**MATERIAL FOR THIS EXERCISE:**
++++++++++

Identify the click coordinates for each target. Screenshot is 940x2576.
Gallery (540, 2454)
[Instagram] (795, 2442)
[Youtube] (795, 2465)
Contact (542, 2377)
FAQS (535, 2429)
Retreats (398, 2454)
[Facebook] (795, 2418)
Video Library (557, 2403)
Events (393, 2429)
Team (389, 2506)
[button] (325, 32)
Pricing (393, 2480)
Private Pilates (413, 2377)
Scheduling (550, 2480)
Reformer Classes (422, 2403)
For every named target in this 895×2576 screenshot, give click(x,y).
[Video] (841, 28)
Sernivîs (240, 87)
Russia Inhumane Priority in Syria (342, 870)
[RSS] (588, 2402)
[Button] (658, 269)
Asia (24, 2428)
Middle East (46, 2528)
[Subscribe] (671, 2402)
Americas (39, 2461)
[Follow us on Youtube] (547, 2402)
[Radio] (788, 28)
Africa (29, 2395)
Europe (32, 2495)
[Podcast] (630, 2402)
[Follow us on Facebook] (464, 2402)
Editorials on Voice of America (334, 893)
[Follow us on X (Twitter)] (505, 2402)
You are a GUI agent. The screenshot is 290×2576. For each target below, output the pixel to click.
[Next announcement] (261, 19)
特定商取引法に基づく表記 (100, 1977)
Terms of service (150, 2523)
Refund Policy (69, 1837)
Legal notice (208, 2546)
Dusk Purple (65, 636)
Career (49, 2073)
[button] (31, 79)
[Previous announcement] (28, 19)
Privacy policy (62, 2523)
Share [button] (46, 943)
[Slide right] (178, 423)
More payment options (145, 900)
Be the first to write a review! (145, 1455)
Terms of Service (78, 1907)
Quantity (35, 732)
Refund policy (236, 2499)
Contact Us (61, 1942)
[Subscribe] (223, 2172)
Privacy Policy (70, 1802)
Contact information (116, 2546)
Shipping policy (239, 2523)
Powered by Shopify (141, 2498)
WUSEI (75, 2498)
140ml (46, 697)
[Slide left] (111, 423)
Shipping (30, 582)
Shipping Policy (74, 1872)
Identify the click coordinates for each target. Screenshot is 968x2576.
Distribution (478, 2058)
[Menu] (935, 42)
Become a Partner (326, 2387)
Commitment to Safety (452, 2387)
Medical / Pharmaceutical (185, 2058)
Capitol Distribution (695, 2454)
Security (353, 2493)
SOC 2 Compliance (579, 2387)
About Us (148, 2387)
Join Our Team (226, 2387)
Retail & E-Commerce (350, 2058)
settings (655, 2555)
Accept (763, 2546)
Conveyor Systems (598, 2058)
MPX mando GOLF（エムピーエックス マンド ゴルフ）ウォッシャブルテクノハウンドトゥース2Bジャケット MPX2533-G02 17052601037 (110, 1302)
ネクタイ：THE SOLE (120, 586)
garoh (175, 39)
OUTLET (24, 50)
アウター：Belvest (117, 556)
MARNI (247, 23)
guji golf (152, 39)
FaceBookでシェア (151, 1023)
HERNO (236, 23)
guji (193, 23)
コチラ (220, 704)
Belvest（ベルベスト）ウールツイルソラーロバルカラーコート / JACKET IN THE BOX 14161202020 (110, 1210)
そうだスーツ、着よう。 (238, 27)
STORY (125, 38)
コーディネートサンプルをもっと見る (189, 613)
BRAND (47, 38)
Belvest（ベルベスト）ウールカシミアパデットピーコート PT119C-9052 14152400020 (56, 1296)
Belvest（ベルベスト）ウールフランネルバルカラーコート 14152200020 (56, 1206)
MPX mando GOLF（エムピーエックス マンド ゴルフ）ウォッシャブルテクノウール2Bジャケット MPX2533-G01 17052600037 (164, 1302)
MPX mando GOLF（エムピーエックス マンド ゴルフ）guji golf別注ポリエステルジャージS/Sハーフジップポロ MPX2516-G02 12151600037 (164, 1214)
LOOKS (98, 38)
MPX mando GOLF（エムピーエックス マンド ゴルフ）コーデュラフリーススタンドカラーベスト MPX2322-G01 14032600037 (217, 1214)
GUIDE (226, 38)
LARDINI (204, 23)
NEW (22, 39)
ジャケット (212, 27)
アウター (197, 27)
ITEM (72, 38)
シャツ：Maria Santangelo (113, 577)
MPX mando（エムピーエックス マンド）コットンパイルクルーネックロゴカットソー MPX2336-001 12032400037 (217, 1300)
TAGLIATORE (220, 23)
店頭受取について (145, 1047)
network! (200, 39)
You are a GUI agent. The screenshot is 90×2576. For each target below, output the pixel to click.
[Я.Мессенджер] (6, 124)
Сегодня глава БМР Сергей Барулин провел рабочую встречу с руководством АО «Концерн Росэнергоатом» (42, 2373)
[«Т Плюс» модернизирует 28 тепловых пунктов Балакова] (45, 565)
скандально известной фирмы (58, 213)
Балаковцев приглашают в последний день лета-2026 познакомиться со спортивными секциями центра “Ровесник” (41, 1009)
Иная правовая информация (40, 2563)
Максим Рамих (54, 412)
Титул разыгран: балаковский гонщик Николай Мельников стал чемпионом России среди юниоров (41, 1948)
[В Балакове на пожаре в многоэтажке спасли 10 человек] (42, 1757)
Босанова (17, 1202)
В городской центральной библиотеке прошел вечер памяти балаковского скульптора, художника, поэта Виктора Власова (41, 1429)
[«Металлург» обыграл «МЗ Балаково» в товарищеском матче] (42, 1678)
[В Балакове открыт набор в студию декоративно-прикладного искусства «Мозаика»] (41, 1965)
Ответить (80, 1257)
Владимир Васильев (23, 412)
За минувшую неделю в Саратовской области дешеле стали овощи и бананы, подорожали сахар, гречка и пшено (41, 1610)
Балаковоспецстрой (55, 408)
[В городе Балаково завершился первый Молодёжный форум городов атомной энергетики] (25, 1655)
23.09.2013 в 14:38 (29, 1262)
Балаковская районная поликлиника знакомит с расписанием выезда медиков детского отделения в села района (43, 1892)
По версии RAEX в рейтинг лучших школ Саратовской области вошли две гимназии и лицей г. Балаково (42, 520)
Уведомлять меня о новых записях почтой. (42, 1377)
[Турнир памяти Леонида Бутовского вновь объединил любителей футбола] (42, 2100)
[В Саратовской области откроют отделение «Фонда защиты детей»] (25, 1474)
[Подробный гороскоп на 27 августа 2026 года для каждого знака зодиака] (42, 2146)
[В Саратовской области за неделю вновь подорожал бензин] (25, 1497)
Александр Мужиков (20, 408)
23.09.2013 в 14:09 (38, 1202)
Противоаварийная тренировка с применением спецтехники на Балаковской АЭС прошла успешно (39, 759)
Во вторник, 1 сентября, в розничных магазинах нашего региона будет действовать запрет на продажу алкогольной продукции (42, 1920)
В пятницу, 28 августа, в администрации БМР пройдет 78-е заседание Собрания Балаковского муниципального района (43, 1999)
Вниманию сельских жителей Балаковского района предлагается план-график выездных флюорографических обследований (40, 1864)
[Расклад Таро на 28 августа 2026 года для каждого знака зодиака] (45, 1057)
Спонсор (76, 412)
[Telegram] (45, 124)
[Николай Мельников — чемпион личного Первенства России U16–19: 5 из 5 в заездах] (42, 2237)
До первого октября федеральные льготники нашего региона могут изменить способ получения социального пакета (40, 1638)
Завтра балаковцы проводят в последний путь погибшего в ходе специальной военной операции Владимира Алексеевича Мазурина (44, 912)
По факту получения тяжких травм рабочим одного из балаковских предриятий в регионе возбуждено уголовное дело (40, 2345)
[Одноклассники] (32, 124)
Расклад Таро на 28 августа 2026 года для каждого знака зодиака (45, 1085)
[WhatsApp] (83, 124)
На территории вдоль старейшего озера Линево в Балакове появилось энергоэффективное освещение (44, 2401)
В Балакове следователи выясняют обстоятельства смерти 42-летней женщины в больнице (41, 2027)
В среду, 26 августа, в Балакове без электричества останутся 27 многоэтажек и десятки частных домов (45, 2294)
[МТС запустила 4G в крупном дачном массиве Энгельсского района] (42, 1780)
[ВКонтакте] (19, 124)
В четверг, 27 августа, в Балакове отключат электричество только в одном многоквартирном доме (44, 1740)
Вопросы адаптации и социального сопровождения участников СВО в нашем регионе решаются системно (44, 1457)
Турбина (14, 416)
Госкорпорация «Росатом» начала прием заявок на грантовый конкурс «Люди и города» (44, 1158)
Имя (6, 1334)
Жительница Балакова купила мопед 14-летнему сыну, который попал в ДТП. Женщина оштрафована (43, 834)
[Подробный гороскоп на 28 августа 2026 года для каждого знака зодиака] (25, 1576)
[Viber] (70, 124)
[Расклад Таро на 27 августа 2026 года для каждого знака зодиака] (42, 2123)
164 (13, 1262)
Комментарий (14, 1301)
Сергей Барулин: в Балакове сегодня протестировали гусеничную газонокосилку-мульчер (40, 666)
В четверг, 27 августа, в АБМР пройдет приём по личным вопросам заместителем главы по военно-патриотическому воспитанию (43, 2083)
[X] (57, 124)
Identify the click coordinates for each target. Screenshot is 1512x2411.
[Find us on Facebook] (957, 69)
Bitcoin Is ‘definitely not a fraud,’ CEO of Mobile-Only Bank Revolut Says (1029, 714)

++++++++++

Please say how many lines of the material above include "Distribution", giving that number and no other words.

**EXPECTED OUTPUT:**
2